Copy the lines of the items verbatim, starting with the line containing "Switch default style to 移动端" and ending with the line containing "Action: tap(1388, 27)", both included.

Records:
## START
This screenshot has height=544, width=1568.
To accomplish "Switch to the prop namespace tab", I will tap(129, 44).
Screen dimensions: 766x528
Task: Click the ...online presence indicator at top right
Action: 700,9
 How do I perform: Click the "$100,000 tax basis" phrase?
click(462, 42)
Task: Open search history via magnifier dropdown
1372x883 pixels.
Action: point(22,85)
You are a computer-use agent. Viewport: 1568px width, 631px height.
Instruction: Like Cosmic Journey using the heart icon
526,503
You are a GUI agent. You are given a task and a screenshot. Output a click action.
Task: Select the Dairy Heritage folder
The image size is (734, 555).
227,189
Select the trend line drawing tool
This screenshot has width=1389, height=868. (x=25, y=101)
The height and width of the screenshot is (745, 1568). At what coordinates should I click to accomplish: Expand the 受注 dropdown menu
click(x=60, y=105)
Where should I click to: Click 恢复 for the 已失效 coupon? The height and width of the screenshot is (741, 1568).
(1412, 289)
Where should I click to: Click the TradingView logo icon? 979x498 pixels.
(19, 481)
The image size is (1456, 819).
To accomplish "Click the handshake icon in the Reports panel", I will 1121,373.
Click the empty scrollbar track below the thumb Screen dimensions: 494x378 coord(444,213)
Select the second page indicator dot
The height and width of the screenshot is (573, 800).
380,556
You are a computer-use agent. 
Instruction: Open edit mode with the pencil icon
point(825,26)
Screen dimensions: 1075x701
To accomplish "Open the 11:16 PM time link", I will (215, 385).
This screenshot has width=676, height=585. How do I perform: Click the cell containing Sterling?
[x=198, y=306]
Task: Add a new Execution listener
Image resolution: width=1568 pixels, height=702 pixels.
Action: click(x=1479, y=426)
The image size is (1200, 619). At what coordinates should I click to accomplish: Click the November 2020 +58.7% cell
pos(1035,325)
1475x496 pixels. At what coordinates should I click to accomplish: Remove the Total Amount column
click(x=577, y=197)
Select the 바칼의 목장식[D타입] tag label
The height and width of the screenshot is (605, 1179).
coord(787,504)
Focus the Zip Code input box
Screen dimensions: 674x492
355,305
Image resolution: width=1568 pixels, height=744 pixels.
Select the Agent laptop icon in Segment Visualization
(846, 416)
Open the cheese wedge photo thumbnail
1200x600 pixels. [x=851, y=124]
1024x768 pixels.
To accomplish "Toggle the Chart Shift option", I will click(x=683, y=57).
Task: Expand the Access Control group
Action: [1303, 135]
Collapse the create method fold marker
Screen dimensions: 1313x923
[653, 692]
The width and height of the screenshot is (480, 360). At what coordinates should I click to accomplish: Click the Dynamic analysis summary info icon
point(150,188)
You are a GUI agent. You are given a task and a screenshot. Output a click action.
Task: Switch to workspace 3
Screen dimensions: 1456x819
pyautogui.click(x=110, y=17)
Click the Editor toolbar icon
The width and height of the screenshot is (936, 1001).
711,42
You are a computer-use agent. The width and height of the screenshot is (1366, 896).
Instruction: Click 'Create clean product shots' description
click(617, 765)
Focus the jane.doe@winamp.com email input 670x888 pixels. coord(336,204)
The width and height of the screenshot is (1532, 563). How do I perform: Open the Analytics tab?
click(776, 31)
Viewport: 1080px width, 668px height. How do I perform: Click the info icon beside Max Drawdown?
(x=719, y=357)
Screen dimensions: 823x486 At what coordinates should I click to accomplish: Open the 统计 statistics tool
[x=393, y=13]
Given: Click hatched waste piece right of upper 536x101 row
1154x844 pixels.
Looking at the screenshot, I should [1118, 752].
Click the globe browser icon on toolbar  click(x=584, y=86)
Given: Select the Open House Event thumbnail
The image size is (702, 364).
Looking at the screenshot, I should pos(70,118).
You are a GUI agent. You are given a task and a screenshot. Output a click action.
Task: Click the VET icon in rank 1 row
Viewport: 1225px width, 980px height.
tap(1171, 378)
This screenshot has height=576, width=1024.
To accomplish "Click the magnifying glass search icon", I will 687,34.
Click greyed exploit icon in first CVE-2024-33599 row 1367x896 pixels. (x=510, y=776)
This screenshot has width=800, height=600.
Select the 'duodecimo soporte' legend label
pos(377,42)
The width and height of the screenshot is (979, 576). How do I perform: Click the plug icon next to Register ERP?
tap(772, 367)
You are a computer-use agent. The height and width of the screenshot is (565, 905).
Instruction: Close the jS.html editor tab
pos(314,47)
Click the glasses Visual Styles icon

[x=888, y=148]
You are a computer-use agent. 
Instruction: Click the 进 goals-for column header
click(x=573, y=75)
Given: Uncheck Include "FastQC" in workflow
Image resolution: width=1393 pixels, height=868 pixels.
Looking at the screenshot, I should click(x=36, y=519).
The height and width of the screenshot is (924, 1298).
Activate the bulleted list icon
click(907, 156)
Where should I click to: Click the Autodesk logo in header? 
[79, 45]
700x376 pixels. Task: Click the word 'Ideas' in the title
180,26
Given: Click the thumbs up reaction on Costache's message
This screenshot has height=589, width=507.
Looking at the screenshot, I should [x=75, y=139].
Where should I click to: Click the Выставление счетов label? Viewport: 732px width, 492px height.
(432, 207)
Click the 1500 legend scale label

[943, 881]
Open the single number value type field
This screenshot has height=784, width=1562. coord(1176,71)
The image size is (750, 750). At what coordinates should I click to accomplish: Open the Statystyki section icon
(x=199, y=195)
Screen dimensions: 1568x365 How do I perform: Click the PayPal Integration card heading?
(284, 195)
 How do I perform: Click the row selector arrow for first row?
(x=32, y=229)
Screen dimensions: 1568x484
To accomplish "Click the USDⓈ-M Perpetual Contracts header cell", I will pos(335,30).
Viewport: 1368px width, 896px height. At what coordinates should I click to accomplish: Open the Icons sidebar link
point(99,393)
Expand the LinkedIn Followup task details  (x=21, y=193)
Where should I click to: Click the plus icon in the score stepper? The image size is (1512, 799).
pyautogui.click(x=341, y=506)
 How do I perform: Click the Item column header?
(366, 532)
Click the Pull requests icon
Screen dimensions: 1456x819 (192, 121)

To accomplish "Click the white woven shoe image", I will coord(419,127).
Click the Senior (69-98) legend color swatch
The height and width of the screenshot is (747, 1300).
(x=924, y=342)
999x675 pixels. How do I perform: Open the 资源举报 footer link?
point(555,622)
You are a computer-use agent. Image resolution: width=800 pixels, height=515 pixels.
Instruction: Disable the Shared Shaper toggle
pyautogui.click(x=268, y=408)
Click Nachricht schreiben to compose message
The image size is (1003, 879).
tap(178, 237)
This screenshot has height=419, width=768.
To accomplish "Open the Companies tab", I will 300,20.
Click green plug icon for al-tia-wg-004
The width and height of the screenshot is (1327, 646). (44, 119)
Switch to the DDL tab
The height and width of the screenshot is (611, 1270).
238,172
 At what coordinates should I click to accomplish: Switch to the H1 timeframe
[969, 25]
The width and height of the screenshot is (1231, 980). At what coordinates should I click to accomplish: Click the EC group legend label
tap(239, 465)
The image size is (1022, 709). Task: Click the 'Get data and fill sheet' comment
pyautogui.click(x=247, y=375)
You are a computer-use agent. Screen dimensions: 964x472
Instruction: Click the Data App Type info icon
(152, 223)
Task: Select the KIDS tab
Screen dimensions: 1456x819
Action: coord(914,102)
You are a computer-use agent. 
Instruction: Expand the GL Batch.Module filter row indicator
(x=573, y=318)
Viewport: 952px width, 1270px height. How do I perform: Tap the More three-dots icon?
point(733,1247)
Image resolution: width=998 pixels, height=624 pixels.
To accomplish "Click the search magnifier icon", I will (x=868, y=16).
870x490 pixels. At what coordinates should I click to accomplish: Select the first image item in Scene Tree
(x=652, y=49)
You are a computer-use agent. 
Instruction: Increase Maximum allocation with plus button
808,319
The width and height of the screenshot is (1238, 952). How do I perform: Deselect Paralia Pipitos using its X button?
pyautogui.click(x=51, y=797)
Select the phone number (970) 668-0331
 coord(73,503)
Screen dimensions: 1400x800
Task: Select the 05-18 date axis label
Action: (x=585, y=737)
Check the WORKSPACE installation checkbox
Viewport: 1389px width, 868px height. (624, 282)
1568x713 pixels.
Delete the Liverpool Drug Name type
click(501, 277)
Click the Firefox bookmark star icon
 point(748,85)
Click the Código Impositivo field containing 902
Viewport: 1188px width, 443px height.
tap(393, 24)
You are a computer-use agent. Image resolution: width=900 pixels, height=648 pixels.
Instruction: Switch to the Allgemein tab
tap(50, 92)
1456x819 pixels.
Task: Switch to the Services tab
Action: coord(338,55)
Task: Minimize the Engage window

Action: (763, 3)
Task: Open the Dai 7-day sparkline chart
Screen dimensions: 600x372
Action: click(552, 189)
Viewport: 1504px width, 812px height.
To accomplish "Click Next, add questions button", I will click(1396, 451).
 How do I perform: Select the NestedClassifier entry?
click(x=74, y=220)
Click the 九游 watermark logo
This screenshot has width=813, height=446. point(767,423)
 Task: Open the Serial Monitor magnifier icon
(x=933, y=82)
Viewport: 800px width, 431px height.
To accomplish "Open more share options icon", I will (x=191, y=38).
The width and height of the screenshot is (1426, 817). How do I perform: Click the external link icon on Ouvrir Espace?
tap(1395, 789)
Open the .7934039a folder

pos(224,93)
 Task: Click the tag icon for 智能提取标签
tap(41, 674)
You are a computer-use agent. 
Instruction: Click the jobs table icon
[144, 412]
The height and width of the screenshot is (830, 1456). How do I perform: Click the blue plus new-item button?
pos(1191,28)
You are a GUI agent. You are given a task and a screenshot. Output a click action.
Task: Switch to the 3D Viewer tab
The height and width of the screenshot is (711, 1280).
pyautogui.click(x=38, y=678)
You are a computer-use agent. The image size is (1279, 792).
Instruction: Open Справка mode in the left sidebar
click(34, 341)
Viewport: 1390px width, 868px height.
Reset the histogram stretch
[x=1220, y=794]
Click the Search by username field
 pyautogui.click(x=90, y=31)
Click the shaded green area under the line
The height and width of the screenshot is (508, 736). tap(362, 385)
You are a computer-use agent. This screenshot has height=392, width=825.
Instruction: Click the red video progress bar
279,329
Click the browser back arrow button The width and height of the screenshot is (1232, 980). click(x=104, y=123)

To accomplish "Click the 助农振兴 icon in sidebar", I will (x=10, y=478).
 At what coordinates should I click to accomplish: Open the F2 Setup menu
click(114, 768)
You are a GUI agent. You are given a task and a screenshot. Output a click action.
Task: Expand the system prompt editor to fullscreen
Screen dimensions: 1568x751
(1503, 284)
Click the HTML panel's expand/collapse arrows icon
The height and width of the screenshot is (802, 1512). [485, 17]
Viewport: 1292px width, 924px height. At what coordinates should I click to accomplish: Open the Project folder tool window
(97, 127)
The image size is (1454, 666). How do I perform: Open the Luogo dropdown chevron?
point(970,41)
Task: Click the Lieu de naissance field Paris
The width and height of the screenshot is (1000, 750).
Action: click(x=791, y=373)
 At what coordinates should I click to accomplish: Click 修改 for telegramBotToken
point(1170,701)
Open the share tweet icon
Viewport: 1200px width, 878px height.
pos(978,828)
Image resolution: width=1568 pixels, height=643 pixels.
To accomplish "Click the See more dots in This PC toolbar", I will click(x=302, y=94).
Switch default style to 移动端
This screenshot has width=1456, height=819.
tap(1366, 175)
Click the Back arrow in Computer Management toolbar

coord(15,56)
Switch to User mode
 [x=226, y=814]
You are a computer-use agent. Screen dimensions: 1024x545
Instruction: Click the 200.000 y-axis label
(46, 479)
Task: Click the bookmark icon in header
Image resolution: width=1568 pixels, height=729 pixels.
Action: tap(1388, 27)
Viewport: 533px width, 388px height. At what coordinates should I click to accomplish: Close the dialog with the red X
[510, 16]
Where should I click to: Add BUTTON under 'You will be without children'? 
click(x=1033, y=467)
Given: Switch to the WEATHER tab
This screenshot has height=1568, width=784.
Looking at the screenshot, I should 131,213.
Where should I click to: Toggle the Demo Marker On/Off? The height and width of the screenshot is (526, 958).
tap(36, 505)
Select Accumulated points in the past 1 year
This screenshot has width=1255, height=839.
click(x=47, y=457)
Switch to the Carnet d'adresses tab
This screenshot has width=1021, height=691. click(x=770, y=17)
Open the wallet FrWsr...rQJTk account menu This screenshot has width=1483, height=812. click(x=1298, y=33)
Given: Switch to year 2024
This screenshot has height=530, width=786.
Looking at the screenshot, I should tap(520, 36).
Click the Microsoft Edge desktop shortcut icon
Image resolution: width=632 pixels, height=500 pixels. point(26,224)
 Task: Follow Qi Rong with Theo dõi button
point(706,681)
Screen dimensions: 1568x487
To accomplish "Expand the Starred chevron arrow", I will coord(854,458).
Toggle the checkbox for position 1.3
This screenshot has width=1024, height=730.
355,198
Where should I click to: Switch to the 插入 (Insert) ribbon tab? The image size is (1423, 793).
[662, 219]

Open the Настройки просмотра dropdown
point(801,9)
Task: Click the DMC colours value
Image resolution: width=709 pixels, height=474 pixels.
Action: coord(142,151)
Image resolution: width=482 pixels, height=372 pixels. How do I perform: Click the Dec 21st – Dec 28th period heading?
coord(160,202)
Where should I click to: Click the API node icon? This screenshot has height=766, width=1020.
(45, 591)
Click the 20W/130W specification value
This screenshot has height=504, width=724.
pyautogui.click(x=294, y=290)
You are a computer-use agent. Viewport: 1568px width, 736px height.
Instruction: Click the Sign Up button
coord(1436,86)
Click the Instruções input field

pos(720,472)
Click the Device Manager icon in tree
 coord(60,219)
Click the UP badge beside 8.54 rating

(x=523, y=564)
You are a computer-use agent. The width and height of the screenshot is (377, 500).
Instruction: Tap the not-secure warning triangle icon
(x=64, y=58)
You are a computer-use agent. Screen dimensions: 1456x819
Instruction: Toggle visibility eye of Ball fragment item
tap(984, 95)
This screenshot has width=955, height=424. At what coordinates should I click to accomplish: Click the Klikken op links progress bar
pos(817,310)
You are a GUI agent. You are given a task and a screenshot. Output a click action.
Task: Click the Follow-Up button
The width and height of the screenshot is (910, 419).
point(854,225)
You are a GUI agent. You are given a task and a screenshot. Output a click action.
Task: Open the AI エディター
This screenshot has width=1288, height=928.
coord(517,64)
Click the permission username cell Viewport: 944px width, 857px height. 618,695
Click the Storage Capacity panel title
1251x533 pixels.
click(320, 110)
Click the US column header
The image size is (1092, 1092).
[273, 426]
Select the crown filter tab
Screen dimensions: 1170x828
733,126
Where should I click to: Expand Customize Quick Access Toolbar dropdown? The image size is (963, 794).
## END
Result for this task.
Switch default style to 移动端
This screenshot has width=1456, height=819.
tap(1366, 175)
Click the Back arrow in Computer Management toolbar

coord(15,56)
Switch to User mode
 [x=226, y=814]
You are a computer-use agent. Screen dimensions: 1024x545
Instruction: Click the 200.000 y-axis label
(46, 479)
Task: Click the bookmark icon in header
Image resolution: width=1568 pixels, height=729 pixels.
Action: tap(1388, 27)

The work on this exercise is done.